Alan Moore est le grand chouchou du blog : toutes ses oeuvres chroniquées ont jusqu'ici été auréolées du glorieux tampon « lu & approuvé », et je connais peu de scénaristes de bande dessinées capables de m'avoir fait ressentir des émotions plus fortes que ce barbu à moitié fou. Et ça ne risque pas de s'arrêter quand cet hérétique d'anglais décide de nous dévoiler son jardin secret : un jardin qui ressemble moins à celui de la reine qu'à la jungle du King Kong de
Peter Jackson.
Wendy, Alice et Dorothy se rencontrent au Himmelgarten, un hôtel autrichien tenu par M. Rougeur, sympathique français disposant de mystérieux petits livres blancs dans les chambres de ses locataires. Toutes trois se lient d'amitié… tout en se faisant l'amour : en effet, elles sont habituées aux, disons, choses de la vie, en raison de leur jeunesse dévergondée, la première après avoir rencontré un garçon nommé Peter, la deuxième après avoir été la victime d'un Jeannot Lapin qui n'avait rien d'une peluche, la troisième en partant conquérir le coeur d'un mystérieux magicien…
Si tout ça ne vous rappelle rien, allez tout de suite vous faire flageller par le curé sadique le plus proche :
Filles perdues n'est ni plus ni moins qu'une réécriture érotique (et disons-le quand même, parfois carrément pornographique) de
Peter Pan, Alice au pays des merveilles et le Magicien d'Oz réunis ; et comme s'il n'y avait pas assez de mises en abyme, il faut aussi y ajouter l'insertion de récits, complets ou par extraits, du livre de M. Rougeur. L'auteur raconte que l'idée lui était venue parce qu'il en avait marre de voir du porno beauf, moche et mal fichu ; la sexualité, pour lui, devait être montrée comme quelque chose d'harmonieux et de féérique. Est-ce qu'il y a réussi ?
Je précise que je ne suis pas un grand consommateur de contenu sexuel. Mon seul véritable contact avec le monde merveilleux de Jaquou et Miguel a été le jour où mon aimable camarade de classe, Gaston Royer pour ne pas le nommer, a décidé avec quelques complices de mettre l'affiche de Pascal le grand frère pineur en guise de fond d'écran sur mon smartphone. Quant au genre simplement érotique, je n'y ai pas trempé mon nez en-dehors de quelques films (généralement des courts-métrages) et bandes dessinées. Je vous présente donc toutes mes excuses si je dis une connerie sur ces sujets-là et vais essayer de m'en tenir un maximum aux domaines que je connais, à savoir la dramaturgie et les autres thématiques.

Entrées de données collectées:

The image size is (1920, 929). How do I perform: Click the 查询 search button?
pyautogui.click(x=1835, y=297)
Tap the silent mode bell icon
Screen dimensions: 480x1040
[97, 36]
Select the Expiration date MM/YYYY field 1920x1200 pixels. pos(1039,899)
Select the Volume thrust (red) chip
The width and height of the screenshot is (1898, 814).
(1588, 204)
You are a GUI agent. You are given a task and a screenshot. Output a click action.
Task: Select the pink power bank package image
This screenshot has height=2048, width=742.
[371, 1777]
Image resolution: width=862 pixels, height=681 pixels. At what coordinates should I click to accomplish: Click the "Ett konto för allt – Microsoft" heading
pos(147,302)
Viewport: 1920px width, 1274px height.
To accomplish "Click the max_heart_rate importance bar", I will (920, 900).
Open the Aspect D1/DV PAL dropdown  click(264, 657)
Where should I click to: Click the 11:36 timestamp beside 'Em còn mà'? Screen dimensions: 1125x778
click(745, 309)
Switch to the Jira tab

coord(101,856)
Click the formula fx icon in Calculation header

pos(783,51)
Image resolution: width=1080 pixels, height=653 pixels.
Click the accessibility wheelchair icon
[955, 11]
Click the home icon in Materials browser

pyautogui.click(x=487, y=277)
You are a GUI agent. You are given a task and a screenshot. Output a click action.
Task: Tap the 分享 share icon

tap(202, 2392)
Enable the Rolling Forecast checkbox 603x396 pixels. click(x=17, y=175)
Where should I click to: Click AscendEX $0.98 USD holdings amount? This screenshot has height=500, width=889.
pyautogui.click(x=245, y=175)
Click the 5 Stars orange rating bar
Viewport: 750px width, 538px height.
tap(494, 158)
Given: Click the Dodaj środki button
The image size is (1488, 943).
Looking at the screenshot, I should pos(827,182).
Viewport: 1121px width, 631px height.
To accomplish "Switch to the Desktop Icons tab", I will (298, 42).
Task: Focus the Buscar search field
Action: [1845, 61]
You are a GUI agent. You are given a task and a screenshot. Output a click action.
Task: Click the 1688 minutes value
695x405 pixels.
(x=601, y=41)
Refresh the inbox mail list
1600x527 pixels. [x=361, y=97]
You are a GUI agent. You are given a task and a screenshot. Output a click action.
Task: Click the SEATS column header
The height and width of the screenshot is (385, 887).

__Consignes__
1. Dans la chronique de Filles perdues, comment s'appelle l'hôtel autrichien où se rencontrent Wendy, Alice et Dorothy ?
2. Remplacez « jardin » par « univers » dans le passage de la chronique de Filles perdues qui commence par les mots contenant « Alan Moore est » et se termine par « Peter Jackson. », puis redonnez ce passage ainsi modifié.
3. Poursuivez la chronique de Filles perdues à partir de l'endroit où elle s'arrête.

__Réponses__
1. Elles se rencontrent au Himmelgarten.

2.
Alan Moore est le grand chouchou du blog : toutes ses oeuvres chroniquées ont jusqu'ici été auréolées du glorieux tampon « lu & approuvé », et je connais peu de scénaristes de bande dessinées capables de m'avoir fait ressentir des émotions plus fortes que ce barbu à moitié fou. Et ça ne risque pas de s'arrêter quand cet hérétique d'anglais décide de nous dévoiler son univers secret : un univers qui ressemble moins à celui de la reine qu'à la jungle du King Kong de
Peter Jackson.

3.
Commençons par dire les qualités.
Alan Moore est toujours un aussi grand scénariste : chaque chapitre est l'occasion d'un nouvel exercice de style. Ne suggérer que la sexualité qu'en utilisant des cases en gaufrier montrant uniquement un miroir et ce qu'il reflète, mettre en parallèle deux histoires érotiques différentes en coupant chaque page en deux, faire une métaphore filée entre un plan à trois sous opium et un évènement historique crucial… de manière plus générale, il faut souligner l'extraordinaire crescendo des scènes de sexe, de plus en plus nombreuses et délirantes à mesure que l'album progresse, jusqu'à une gigantesque orgie de 100 pages où se mélangent béatitude et écoeurement. Et l'humour n'est pas en reste : il y a cette scène d'ombres chinoises montrant ce qu'un personnage rêve de faire à un autre, ou encore cette enculade à la queue leu leu juste au moment où… Oh, mais je n'en dis pas plus !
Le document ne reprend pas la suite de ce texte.